Sie war tatsächlich gekommen und jetzt stand sie in vorderster Reihe unter den vielen Besuchern des alten jüdischen Friedhofes der kleinen Hochrheingemeinde. So viele jüdische Frauen und auch Männer unter den Besuchern hatte dieses einstmals sogar als Judendorf bekannte Örtchen direkt an der schweizerischen Grenze gelegen,schon lange nicht mehr gesehen.
Einmal im Jahr, meist in der ersten Septemberwoche, kurz vor dem jüdischen Rosh Hashana (Neujahr) traf man sich dort jeweils zu den Selichot-Gebeten und gedachte hierbei auch den verstorbenen Angehörigen, die teilweise auch hier begraben waren.
Tirza war die zweitjüngste Tochter des letzten Rabbiners dieses Ortes gewesen, der am Tag der Reichspogromnacht aus der Synagoge heraus von Nazischergen verhaftet und ins KZ Dachau deportiert worden war.

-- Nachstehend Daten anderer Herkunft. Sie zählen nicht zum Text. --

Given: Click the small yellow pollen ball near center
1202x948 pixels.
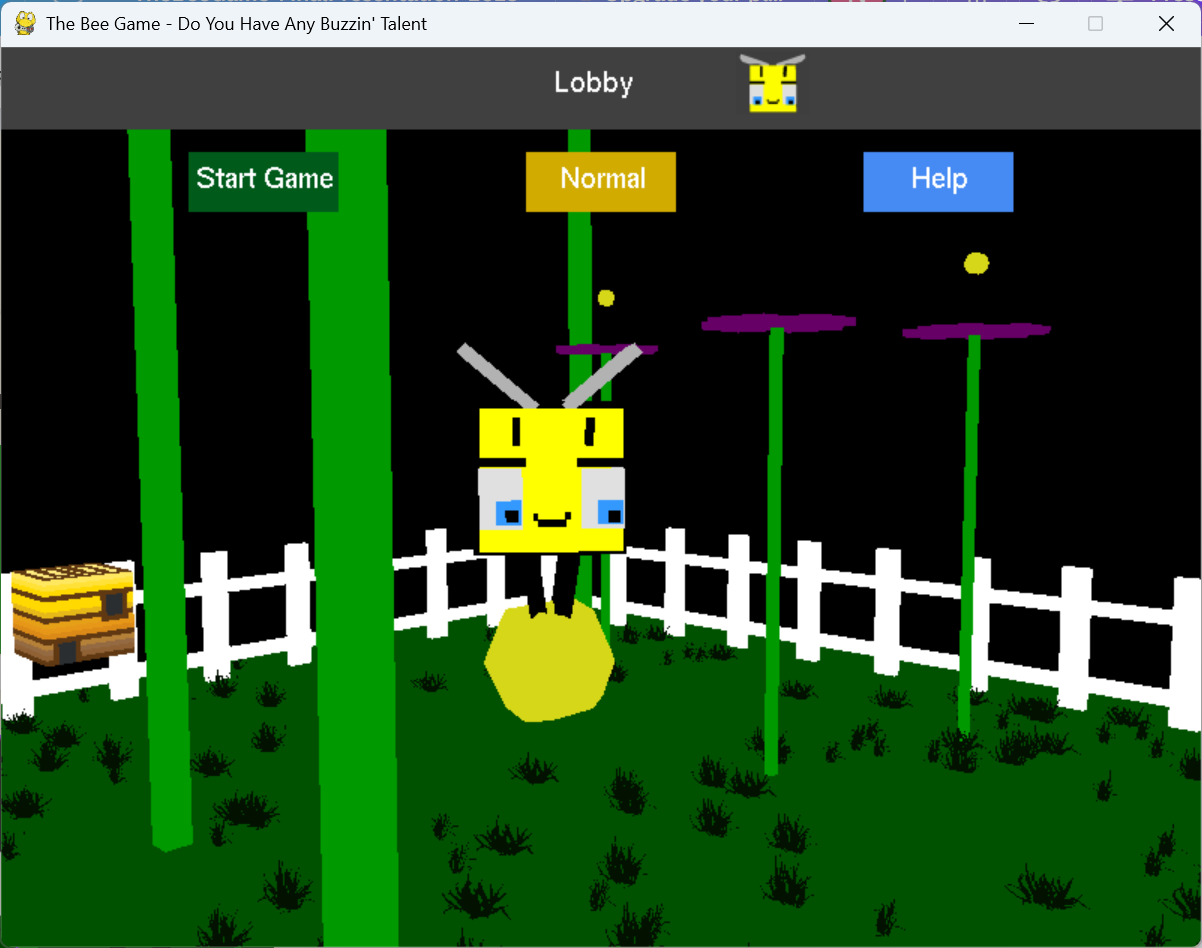Looking at the screenshot, I should coord(606,298).
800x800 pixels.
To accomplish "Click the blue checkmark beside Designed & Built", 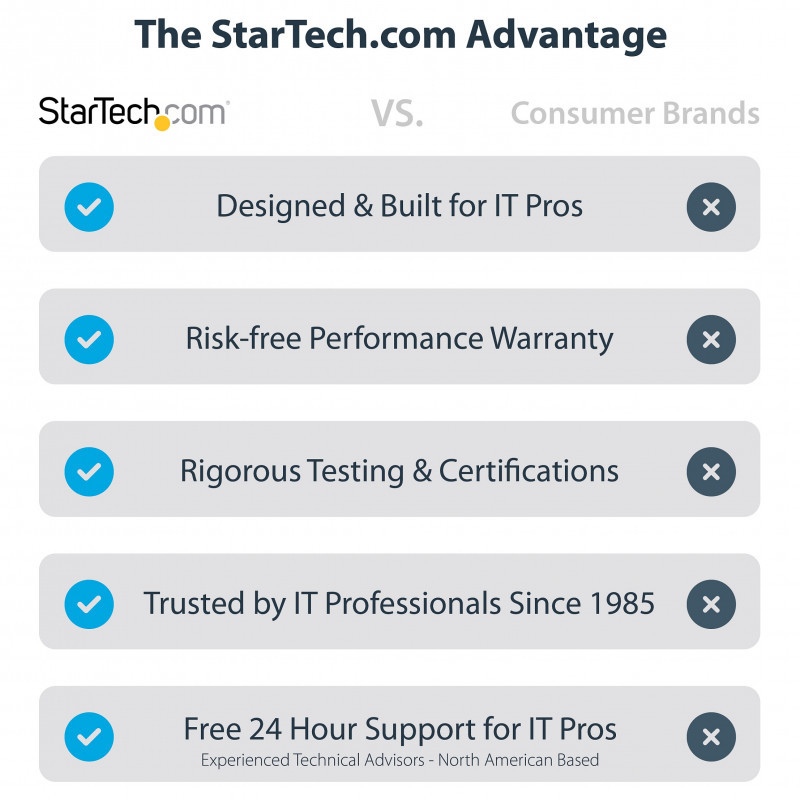I will 89,207.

Ihr Vater, Mordechai, genannt Markus, hatte die damalige Haftzeit in Dachau wegen Verweigerung der nicht koscheren Speisen nicht überlebt und verstarb kurz vor seiner eigentlichen Entlassung nach einem stundenlangen Antrittsappell an Entkräftung und Auszehrung.
Das Tirza, seine Tochter, nun gerade hier anwesend war, war deshalb mehr als eine bloße deutsch-israelische Begegnung.Sie hätte allen Grund gehabt, in ihrer neuen Heimat Tel Aviv zu bleiben und diese Einladung zum Jahrestag zu ignorieren,nach allem was in der Vergangenheit geschehen war. Doch sie war gerne dieser Einladung gefolgt und wollte damit zugleich auch ein Zeichen setzen, wie sie mir erklärte, ein Zeichen der Aussöhnung, nicht aber des Vergessens. Die Erinnerung an die Shoah sei allgegenwärtig, so berichtete sie mir, als wir anschließend im jüdischen Museum zusammen sassen.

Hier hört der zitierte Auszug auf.